First write (early web days)
When I wrote a portfolio for the first time, it was because I bought the domain mbaraa.fun
so I made a Vue + Vutify back in 2021 when I was setting up my resume using a template that had a website placeholder, so I thought, “Well, I’m a web developer, why not make a portfolio website?”, and I made something that did the job, and I kept it on, until the domain expired.
First rewrite (Next, Vercel and PlanetScale)
After some while, I was doing the first rewrite, and I took the thing a bit more serious, that I bought the domain mbaraa.com
, no fun anymore. and wrote my portfolio with Next.js, deployed it using Vercel, and the database was hosted on PlanetScale, and this whole mumbo jumbo of a stack is too much for a simple portfolio and blog, it’s like strapping a nuclear reactor into a bike. the site stayed as a portfolio for a while, until I had the idea of making a blog, which was really horrible, it didn’t have a dashboard, I used to edit the records manually via SQL queries, so yeah, I thought of making a fancy dashboard, with a fancy database.
Second rewrite (SvelteKit, Firebase, and my independent server)
I discovered SvelteKit in July/2022 and it was my goto frontend JS framework to prototype an idea or something that would be an overkill to use a fancy thing like Yew, htmx, or templ, since then, React was a bit too much, since I really like server side rendered stuff, that I have to do super client specific things, like scroll events, pop state, media, and other stuff…

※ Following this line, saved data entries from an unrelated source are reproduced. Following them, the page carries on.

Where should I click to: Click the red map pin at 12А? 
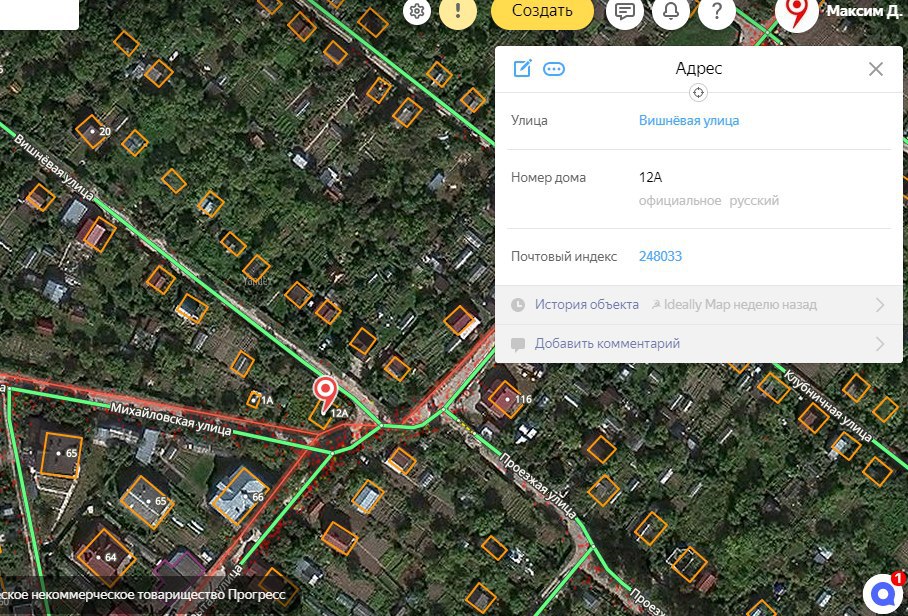(x=325, y=392)
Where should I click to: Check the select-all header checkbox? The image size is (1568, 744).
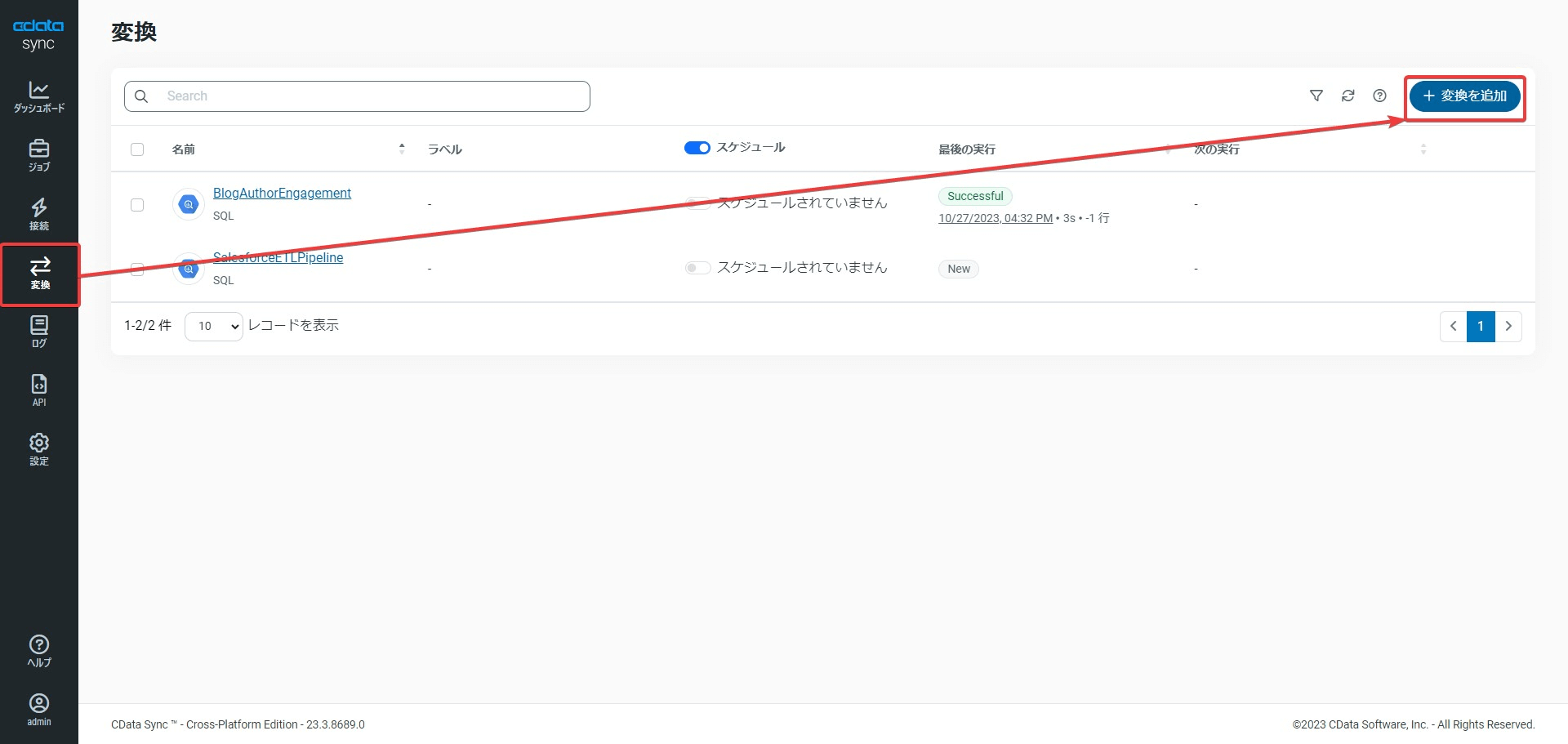tap(137, 149)
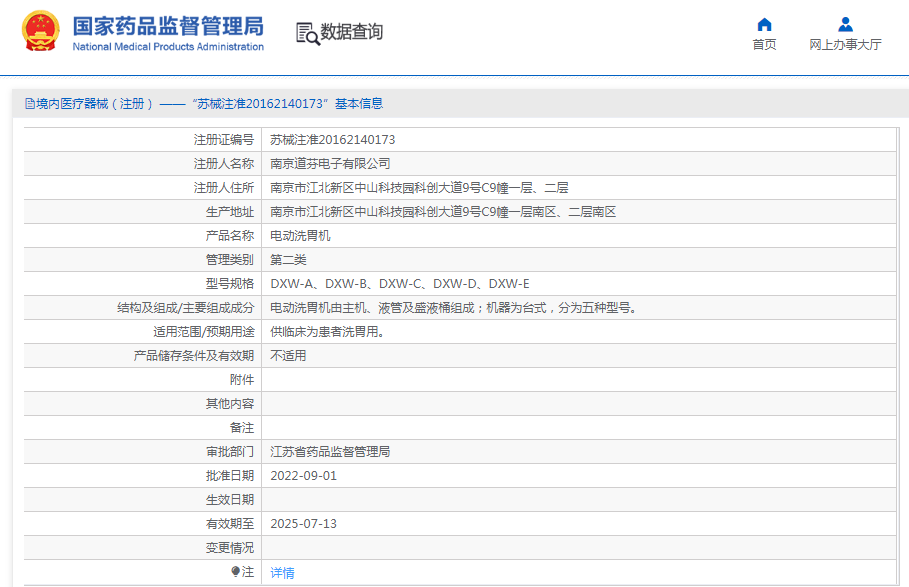The image size is (909, 587).
Task: Click the document icon before 境内医疗器械
Action: pyautogui.click(x=29, y=104)
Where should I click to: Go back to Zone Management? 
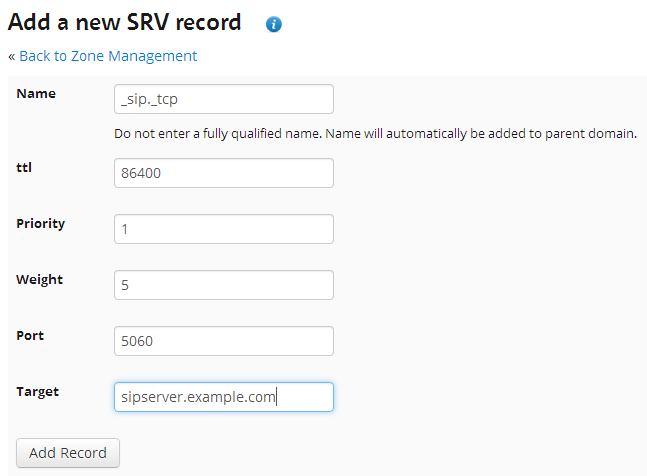tap(108, 56)
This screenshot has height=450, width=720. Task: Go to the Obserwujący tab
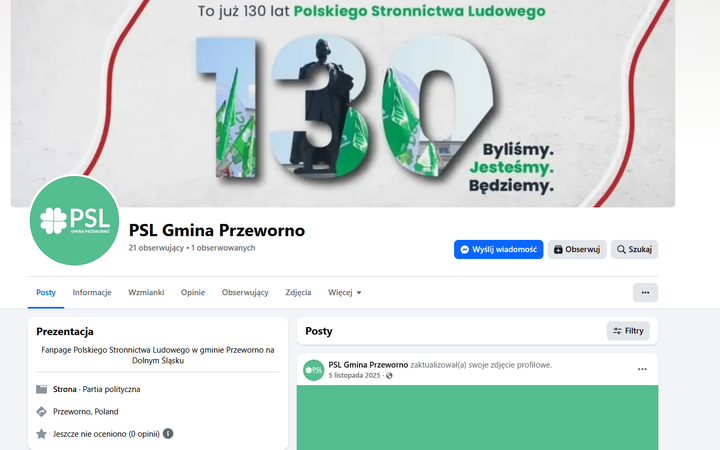[245, 292]
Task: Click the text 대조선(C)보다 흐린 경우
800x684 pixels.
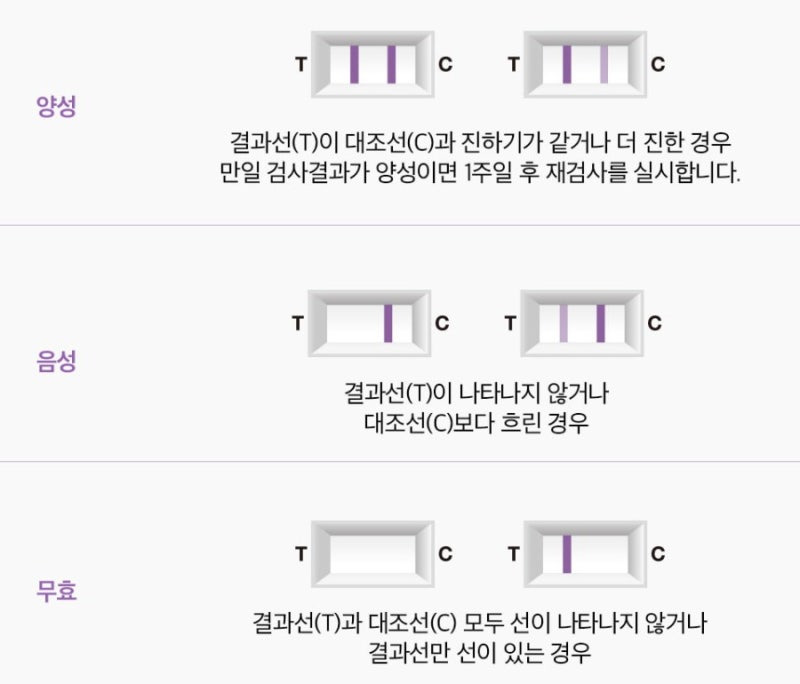Action: click(476, 423)
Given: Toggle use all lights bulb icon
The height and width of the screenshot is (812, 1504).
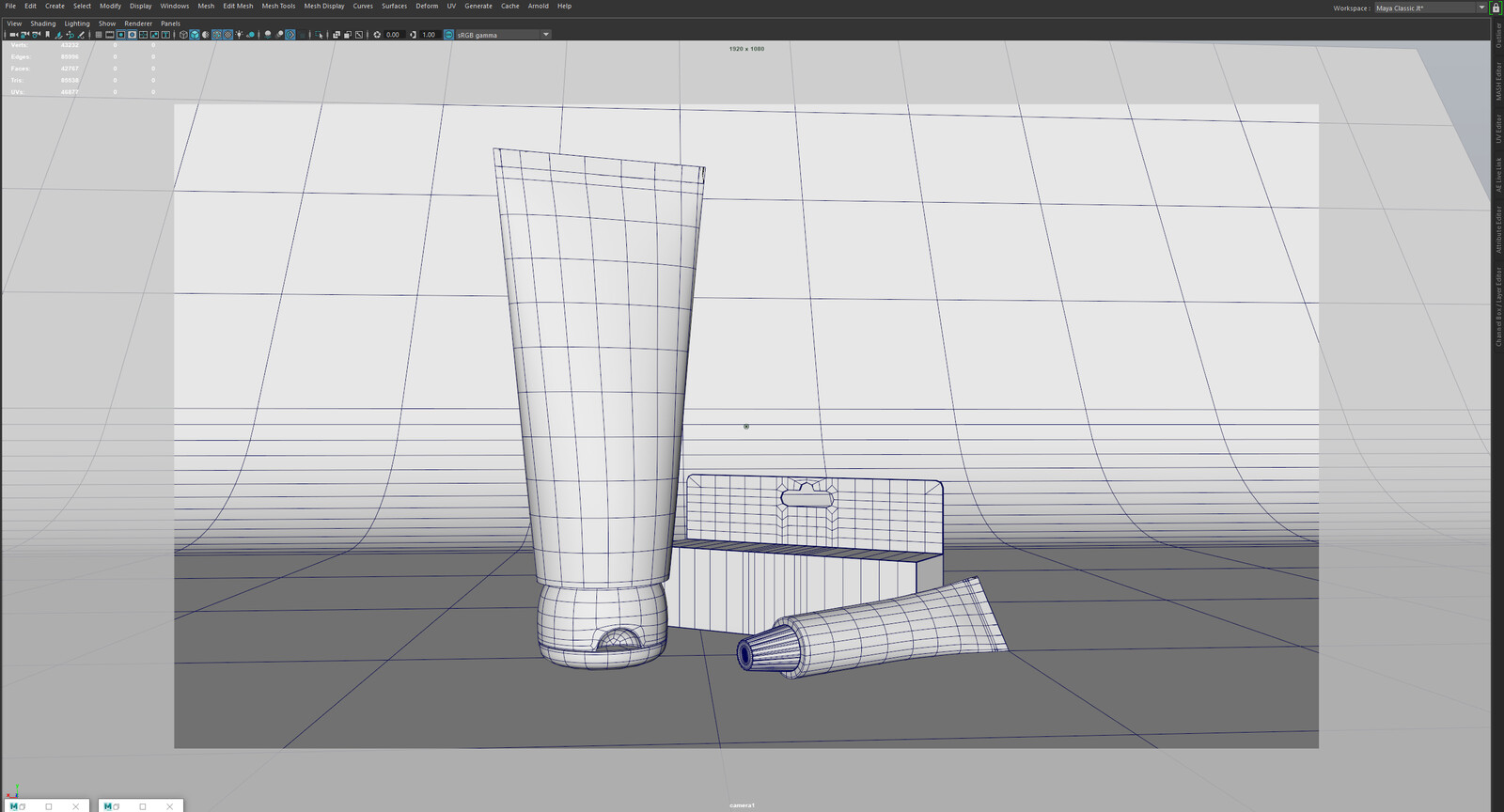Looking at the screenshot, I should pyautogui.click(x=239, y=35).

SvelteKit gave me the satisfaction of both worlds, I get a type safeish frontend and a good performant server side rendering backend, I pretty much used SvelteKit for every project and tool, and to prototype ideas at work, so down this road, I decided to do a rewrite with it. I was still using Vercel for deployment, and same for PlanetScale (cuz data migration is a pain in the ass) so what I did, is that I dumped the database into JSON files, which must’ve been a sign to stop there, and to do this properly I moved my website to my server, which is a Compute Engine VM, so that I could manage the JSON files easily on the server, one thing led to another and I went super fancy, out of the blue, I decided to use FireStore as my database, and I gotta tell you, IT WAS A STUPID IDIOTIC DECISION, why? well, when my aim was towards speed and SEO, FireStore kinda broke that (I think if I’d hosted the website on FireStore it would’ve been a different story), but when a request reaches the website’s server, it makes another request to FireStore to fetch the data, and that really bottlenecked all requests that needed to fill a template from the database. I did do a pre-render, but I didn’t like restarting the website’s container every time I made a change, so I disabled it. I did add a data proxy on the server, to reduce FireStore calls, but again I didn’t like it much, so my solution was to rewrite the data layer, since it was really easy to replace, but little I knew that data migration from FireStore was almost impossible on the database level, so, I setup some endpoints to return a JSON response of the wanted document’s collection, or whatever it’s called, I dumped the stuff into a MongoDB, thinking that I’ll just use mongo where the database will be on the same server, so no network bottlenecks, no problem whatsoever, but no, half-way through, TypeScript really drove me crazy, with it’s ambiguous errors, and mongo’s weren’t helping at all, so I thought a Go rewrite will be it, and I’ll just write it and that’ll be it, since Go is the only language I can write code with, without looking up errors, or begging for a help on Stack Overflow.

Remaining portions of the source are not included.